Sun Aug 31 03:44:51 UTC 2014
Steven Stern <subscribed-lists at sterndata.com>

On 08/30/2014 10:12 PM, Tim Dunphy wrote:
> Hello,
> 
>  I discovered today that CentOS 7 has replaced MySQL with MariaDB. Which is
> fine, it's seems really similar. And I was already aware that it was
> written by the original team that wrote mysql.
> 
> It's cool that the mysql command still gets you in!
> 
> This is the version I have:
> 
> [root at web1:~] #mysql --version
> mysql  Ver 15.1 Distrib 5.5.37-MariaDB, for Linux (x86_64) using readline
> 5.1
> 
> But for some reason all I have to do is type the word 'mysql' to get me
> into the database.
> 
> That's ok for initial setup I guess.

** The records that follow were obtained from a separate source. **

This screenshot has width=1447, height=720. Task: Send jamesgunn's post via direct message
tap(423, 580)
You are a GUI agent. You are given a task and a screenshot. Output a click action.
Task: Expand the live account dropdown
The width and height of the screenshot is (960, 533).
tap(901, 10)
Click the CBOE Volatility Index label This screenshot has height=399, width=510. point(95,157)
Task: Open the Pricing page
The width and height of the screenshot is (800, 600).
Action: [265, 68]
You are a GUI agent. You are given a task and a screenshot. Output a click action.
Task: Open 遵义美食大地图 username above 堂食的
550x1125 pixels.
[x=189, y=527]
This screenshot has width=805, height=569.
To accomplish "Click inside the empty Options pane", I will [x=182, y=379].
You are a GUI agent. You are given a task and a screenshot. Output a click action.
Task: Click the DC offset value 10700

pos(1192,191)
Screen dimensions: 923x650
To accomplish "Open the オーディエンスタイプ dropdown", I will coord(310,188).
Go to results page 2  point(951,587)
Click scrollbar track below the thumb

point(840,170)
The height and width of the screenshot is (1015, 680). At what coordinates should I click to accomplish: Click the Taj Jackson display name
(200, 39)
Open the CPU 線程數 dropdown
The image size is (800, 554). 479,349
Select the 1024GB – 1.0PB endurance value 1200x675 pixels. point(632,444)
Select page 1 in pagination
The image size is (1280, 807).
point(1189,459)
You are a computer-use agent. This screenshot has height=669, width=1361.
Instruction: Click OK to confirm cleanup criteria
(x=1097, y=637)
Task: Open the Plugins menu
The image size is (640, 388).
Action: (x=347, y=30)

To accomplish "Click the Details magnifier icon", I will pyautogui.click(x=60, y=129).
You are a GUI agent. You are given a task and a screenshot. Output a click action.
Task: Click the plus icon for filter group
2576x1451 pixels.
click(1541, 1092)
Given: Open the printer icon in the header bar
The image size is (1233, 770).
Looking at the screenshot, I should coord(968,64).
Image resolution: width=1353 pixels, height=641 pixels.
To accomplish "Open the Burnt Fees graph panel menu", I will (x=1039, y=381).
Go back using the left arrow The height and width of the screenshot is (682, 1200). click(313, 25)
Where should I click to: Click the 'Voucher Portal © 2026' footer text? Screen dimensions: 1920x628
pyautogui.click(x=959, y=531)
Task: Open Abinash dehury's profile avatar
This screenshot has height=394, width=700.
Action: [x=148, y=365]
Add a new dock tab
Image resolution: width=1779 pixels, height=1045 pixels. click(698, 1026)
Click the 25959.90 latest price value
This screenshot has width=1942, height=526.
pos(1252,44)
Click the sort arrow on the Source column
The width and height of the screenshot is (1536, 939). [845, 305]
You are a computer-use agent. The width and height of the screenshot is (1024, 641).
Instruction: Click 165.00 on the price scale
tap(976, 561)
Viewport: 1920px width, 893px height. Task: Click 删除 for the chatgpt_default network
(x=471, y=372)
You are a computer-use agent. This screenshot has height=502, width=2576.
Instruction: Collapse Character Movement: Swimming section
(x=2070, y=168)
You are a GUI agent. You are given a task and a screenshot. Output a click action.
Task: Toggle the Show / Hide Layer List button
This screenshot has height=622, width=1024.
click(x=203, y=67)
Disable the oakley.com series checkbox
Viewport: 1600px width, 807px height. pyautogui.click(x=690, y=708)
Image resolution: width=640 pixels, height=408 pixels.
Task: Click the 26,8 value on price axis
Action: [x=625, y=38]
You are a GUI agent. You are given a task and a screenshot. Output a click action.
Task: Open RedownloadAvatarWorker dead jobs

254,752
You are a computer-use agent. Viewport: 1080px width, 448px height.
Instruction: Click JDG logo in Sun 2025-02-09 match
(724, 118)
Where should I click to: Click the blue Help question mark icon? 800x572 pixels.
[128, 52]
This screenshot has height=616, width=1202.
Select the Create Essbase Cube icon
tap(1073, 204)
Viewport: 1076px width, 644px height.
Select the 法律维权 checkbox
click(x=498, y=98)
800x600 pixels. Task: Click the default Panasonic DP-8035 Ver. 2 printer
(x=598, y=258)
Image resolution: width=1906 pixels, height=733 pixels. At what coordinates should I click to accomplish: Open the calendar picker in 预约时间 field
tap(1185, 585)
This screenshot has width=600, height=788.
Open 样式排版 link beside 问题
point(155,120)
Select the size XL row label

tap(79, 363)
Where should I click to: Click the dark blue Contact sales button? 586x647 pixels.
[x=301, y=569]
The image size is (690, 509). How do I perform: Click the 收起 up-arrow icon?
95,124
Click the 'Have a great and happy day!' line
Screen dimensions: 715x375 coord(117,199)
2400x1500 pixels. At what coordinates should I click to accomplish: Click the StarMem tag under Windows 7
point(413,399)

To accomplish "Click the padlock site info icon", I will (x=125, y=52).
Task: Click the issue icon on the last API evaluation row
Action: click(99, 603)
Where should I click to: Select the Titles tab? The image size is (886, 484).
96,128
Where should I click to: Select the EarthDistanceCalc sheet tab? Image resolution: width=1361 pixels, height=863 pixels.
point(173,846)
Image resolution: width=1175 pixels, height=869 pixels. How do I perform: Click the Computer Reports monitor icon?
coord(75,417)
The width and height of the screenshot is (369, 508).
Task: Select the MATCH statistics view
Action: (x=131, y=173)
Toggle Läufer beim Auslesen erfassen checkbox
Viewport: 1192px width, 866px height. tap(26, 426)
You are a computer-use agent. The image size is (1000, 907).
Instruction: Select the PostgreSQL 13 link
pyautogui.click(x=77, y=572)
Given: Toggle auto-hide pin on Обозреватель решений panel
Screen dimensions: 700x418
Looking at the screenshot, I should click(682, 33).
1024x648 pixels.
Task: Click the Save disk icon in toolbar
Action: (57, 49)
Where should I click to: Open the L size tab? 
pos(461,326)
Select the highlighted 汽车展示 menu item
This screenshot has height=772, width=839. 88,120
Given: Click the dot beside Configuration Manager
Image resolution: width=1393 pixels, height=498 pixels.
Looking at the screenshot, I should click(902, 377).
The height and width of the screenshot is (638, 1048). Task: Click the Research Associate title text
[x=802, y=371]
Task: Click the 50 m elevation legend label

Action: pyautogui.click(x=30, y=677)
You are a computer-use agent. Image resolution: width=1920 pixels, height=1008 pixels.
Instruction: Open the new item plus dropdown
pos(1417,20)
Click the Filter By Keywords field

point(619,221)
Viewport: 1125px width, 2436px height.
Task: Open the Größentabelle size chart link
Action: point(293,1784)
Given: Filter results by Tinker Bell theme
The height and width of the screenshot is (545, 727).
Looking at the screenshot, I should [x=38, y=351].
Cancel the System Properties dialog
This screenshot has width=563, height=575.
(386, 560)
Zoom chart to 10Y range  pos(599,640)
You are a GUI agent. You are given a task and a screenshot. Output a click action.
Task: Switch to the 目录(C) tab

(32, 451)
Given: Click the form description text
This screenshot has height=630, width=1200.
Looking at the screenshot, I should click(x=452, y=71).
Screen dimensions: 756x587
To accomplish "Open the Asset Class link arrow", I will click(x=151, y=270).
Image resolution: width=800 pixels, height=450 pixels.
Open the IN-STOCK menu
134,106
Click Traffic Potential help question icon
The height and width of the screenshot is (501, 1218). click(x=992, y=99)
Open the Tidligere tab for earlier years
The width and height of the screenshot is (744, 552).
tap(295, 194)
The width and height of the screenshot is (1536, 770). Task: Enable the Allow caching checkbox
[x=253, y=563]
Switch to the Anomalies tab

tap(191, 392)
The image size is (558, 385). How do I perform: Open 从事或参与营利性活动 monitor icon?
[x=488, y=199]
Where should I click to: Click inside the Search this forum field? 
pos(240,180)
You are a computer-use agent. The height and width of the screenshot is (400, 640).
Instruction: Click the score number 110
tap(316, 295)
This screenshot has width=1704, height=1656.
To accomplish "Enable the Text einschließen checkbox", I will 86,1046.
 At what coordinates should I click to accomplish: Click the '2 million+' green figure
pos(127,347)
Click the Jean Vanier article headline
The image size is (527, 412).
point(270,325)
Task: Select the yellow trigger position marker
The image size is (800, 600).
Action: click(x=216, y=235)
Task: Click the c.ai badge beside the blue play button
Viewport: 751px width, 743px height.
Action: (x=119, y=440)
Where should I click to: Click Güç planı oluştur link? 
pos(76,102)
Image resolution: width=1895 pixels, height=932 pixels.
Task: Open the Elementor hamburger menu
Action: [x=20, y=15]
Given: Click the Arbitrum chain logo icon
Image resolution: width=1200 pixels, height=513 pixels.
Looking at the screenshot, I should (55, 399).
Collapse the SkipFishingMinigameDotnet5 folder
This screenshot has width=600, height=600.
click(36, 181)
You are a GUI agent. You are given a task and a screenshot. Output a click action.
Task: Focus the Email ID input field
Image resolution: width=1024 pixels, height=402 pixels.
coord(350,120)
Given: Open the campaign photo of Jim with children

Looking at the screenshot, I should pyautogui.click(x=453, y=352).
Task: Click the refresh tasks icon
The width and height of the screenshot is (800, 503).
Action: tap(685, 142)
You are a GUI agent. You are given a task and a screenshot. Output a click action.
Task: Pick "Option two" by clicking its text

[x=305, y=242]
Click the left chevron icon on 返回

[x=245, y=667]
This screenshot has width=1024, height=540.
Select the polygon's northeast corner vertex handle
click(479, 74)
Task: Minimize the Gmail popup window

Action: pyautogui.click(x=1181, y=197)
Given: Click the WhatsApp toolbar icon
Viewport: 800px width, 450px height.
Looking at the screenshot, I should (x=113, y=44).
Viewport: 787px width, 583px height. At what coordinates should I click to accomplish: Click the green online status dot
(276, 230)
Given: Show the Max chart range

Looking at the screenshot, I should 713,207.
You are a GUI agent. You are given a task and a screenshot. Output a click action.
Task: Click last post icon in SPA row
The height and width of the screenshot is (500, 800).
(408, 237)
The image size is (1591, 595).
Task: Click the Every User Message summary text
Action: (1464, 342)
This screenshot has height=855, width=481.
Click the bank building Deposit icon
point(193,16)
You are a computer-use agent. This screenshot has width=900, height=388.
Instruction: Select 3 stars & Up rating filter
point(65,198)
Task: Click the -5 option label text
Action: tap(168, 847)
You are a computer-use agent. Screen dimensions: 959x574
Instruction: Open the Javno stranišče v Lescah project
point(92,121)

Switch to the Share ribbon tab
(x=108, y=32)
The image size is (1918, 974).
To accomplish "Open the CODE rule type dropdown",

But once I was in a did away with all
> the accounts that either had blank set for the username, and updated all
> the accounts to use passwords.
> 
> MariaDB [mysql]> select User,'@',Host,Password from user;
> +-------+---+-----------+-------------------------------------------+
> 
> | User  | @ | Host      | Password                                  |
> 
> +-------+---+-----------+-------------------------------------------+
> 
> | root  | @ | localhost | *8328225AE4A663FAKEFAKEFAKEFAKEFAKE93D61 |
> 
> | root  | @ | web1      | *8328225AE4A663FAKEFAKEFAKEFAKEFAKE93D61 |
> 
> | root  | @ | 127.0.0.1 | *8328225AE4A663FAKEFAKEFAKEFAKEFAKE93D61 |
> 
> | admin | @ | localhost | *8328225AE4A663FAKEFAKEFAKEFAKEFAKE93D61 |
> 
> +-------+---+-----------+-------------------------------------------+
> 
> 4 rows in set (0.00 sec)
> 
> I also did a search from root to find any my.cnf files and didn't find any
> that has user accounts in them.
> 
> Also I find that for the root accounts I can't seem to login even if I set
> the password in the database without encryption and copy/paste the password
> into the prompt.
> 
> However the non-root account (admin) does let you in with the password.
> 
> So I'm wondering how to secure mariadb so that it doesnt' let you in
> without typing in a username and password and also why it doesn't let you
> log in as 'root'? Is the root account disallowed from logging in by default?
> 
> Thanks
> Tim
> 


my.cnf doesn't have the passwords.  When you first set up mysql, you use
the mysqladmin command to set the root password.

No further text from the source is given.